Papers
Topics
Authors
Recent
Search
2000 character limit reached

Energy-Tweedie: Score meets Score, Energy meets Energy

Published 29 Dec 2025 in stat.ML and cs.LG | (2512.23818v1)

Abstract: Denoising and score estimation have long been known to be linked via the classical Tweedie's formula. In this work, we first extend the latter to a wider range of distributions often called "energy models" and denoted elliptical distributions in this work. Next, we examine an alternative view: we consider the denoising posterior $P(X|Y)$ as the optimizer of the energy score (a scoring rule) and derive a fundamental identity that connects the (path-) derivative of a (possibly) non-Euclidean energy score to the score of the noisy marginal. This identity can be seen as an analog of Tweedie's identity for the energy score, and allows for several interesting applications; for example, score estimation, noise distribution parameter estimation, as well as using energy score models in the context of "traditional" diffusion model samplers with a wider array of noising distributions.

Summary

  • The paper extends the classical Tweedie formula to elliptical noise, linking Stein scores with the path-derivative of energy scores.
  • It introduces an algebraic framework that unifies denoising, score estimation, and robust generative modeling under varying noise geometries.
  • Empirical validation on multimodal benchmarks confirms improved calibration, noise-adaptivity, and performance over traditional Gaussian models.

Energy-Tweedie: Extending Tweedie's Identity to Elliptical Noise and Energy Score Connections

Introduction

This paper introduces a generalization of the classical Tweedie’s formula, connecting score estimation and denoising in the presence of a broad class of noise distributions—specifically, elliptical distributions, also known as energy models. The main contribution is a set of identities that link the Stein score of the noisy marginal not only with the conditional expectation (as in the standard Tweedie formula) but with the path-derivative of energy-scoring rules, offering a general and algebraically grounded framework. The identities support strict properness requirements and parameterization via the Mahalanobis distance, extending existing theoretical apparatus and providing tools for estimation, calibration, and generative modeling under heavy-tailed or anisotropic noise.

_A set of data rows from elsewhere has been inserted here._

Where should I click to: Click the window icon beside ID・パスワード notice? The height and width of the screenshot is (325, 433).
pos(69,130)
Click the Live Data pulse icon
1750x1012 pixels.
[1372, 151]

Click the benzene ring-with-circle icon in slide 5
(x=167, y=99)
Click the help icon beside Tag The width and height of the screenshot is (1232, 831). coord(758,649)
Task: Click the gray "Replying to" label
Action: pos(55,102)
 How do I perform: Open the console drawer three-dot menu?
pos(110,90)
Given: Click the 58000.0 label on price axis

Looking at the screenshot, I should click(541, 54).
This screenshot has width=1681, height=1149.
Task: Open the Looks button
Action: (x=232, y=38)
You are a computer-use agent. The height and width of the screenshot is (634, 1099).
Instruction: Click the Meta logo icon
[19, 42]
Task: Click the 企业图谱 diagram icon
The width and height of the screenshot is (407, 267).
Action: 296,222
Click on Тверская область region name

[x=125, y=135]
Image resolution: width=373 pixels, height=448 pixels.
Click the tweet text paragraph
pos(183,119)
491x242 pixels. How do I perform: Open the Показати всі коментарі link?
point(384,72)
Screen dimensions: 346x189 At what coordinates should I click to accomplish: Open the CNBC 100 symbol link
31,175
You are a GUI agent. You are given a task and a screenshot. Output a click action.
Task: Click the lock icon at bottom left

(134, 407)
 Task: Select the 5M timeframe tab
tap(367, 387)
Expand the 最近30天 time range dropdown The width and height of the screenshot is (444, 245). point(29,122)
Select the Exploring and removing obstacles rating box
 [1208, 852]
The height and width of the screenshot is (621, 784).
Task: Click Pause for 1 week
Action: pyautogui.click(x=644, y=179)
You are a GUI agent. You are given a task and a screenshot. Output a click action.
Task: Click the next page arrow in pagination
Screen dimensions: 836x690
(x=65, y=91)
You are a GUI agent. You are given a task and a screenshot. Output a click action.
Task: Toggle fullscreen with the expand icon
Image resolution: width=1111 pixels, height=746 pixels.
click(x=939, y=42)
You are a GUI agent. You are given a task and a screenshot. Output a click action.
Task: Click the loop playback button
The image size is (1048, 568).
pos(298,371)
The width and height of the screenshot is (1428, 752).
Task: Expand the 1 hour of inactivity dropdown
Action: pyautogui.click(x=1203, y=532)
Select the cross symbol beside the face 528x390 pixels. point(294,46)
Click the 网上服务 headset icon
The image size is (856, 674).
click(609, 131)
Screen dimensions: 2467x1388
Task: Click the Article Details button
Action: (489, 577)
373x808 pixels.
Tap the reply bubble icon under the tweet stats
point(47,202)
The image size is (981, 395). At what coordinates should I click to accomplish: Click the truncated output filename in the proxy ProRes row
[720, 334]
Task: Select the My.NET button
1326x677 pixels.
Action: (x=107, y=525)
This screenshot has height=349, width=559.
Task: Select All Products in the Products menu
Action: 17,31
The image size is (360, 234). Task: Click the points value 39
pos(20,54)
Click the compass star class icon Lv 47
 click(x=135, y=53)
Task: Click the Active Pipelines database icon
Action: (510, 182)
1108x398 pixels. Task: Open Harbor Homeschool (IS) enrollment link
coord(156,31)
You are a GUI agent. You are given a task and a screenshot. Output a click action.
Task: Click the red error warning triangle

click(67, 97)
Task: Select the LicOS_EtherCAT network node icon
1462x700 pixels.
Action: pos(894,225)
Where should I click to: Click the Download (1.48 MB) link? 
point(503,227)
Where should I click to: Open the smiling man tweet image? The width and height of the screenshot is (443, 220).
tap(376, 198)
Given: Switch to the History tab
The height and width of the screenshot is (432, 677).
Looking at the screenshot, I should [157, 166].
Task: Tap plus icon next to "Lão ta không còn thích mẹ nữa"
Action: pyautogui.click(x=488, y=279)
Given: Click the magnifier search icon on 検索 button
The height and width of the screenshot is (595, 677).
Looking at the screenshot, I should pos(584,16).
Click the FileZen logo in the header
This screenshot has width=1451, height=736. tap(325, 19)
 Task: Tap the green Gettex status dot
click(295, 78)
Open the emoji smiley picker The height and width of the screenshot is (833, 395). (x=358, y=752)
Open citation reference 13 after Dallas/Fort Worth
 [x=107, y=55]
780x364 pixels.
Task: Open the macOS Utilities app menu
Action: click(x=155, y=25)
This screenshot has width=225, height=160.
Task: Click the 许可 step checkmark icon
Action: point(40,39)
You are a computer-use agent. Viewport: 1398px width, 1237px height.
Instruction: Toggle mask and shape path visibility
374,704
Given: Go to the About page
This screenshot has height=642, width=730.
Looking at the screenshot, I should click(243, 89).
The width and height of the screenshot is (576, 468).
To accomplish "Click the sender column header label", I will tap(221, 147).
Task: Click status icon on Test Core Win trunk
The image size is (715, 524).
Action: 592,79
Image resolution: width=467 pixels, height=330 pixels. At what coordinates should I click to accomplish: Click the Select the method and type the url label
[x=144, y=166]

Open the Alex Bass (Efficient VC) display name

Mathematical Background and Generalized Tweedie Formula

The core denoising context involves estimating a clean variable XX from noisy observations Y=X+ϵY = X + \epsilon, with ϵq\epsilon \sim q for some location-equivariant noise family qq. Traditionally, for Gaussian noise, the Tweedie formula links the posterior mean to the gradient of the log marginal likelihood, and methods such as score-matching and denoising autoencoders exploit this result.

The paper extends this machinery by:

  1. Generalizing Tweedie’s identity to elliptical distributions (i.e., energy-based models parameterized by centrally symmetric potentials over the Mahalanobis norm).
  2. Demonstrating that, for elliptical qq, the Stein score sm(y)s_m(y) of the noisy marginal m(y)=(pq)(y)m(y) = (p * q)(y) equals the negative path-derivative, with respect to yy, of the posterior expectation of the noise potential:

$s_m(y) = -\nabla^{PD}_y~\EE_{X \mid Y=y}[V(\|y-X\|_{\Sigma^{-1}})]$

This result recovers, as special cases, the Gaussian mean-seeking regime (β=2\beta=2) and the geometric-median-seeking regime for Laplace-like noise (β=1\beta=1).

Additionally, for generalized Gaussian noise (parameterized by shape β\beta and scale λ\lambda), the score formula incorporates nonlinearity in the residual, interpolating between mean and median behavior, and supporting heavy-tailed or robust denoising objectives.

Energy Score Identity and Its Consequences

A primary result is the identification of a new energy-score-based identity, which holds for generalized Gaussian (and more generally, for elliptical) noise:

sm(y)=λβ  yPD ESΣ1,β(P(XY=y),y)s_m(y) = -\frac{\lambda}{\beta} \; \nabla^{PD}_y~\mathrm{ES}_{\Sigma^{-1}, \beta}(P(X|Y=y), y)

where ESΣ1,β\mathrm{ES}_{\Sigma^{-1},\beta} is an energy score with Mahalanobis geometry and shape parameter β\beta. This extends the classical connection between the marginal score and reconstruction loss gradients beyond MSE to a much broader set of strictly proper scoring rules. For the Gaussian case, this recovers the original Tweedie formula, as the energy score reduces to the MSE.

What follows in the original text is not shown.